Material provided start
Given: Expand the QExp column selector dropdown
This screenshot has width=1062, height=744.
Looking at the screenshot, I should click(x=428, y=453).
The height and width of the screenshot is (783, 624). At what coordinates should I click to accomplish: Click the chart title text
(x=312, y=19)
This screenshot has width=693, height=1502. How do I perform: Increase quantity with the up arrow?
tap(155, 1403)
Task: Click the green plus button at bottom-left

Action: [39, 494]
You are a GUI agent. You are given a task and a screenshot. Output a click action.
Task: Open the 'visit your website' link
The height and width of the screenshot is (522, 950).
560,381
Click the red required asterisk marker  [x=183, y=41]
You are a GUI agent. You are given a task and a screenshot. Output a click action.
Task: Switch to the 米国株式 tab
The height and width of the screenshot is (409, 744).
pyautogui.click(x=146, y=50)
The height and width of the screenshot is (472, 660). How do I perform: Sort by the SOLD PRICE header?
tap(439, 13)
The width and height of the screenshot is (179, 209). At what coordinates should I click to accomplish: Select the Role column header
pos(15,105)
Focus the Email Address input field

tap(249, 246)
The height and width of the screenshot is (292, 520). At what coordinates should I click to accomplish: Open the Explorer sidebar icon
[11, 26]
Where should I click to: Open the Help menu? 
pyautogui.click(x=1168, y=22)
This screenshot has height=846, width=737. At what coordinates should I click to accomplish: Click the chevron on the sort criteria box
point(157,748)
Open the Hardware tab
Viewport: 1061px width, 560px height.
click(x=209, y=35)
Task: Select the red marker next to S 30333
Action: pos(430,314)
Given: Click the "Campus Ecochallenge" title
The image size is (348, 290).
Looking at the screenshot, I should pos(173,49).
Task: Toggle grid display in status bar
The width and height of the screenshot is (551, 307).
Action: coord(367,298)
Material provided end
• Problem: Please repeat all of the lines above, substituting "interface agent" for "GUI agent" and leaving everything else unchanged.

• Worked solution:
Given: Expand the QExp column selector dropdown
This screenshot has width=1062, height=744.
Looking at the screenshot, I should click(x=428, y=453).
The height and width of the screenshot is (783, 624). At what coordinates should I click to accomplish: Click the chart title text
(x=312, y=19)
This screenshot has width=693, height=1502. How do I perform: Increase quantity with the up arrow?
tap(155, 1403)
Task: Click the green plus button at bottom-left

Action: [39, 494]
You are a interface agent. You are given a task and a screenshot. Output a click action.
Task: Open the 'visit your website' link
The height and width of the screenshot is (522, 950).
560,381
Click the red required asterisk marker  [x=183, y=41]
You are a interface agent. You are given a task and a screenshot. Output a click action.
Task: Switch to the 米国株式 tab
The height and width of the screenshot is (409, 744).
pyautogui.click(x=146, y=50)
The height and width of the screenshot is (472, 660). How do I perform: Sort by the SOLD PRICE header?
tap(439, 13)
The width and height of the screenshot is (179, 209). At what coordinates should I click to accomplish: Select the Role column header
pos(15,105)
Focus the Email Address input field

tap(249, 246)
The height and width of the screenshot is (292, 520). At what coordinates should I click to accomplish: Open the Explorer sidebar icon
[11, 26]
Where should I click to: Open the Help menu? 
pyautogui.click(x=1168, y=22)
This screenshot has height=846, width=737. At what coordinates should I click to accomplish: Click the chevron on the sort criteria box
point(157,748)
Open the Hardware tab
Viewport: 1061px width, 560px height.
click(x=209, y=35)
Task: Select the red marker next to S 30333
Action: pos(430,314)
Given: Click the "Campus Ecochallenge" title
The image size is (348, 290).
Looking at the screenshot, I should pos(173,49).
Task: Toggle grid display in status bar
The width and height of the screenshot is (551, 307).
Action: coord(367,298)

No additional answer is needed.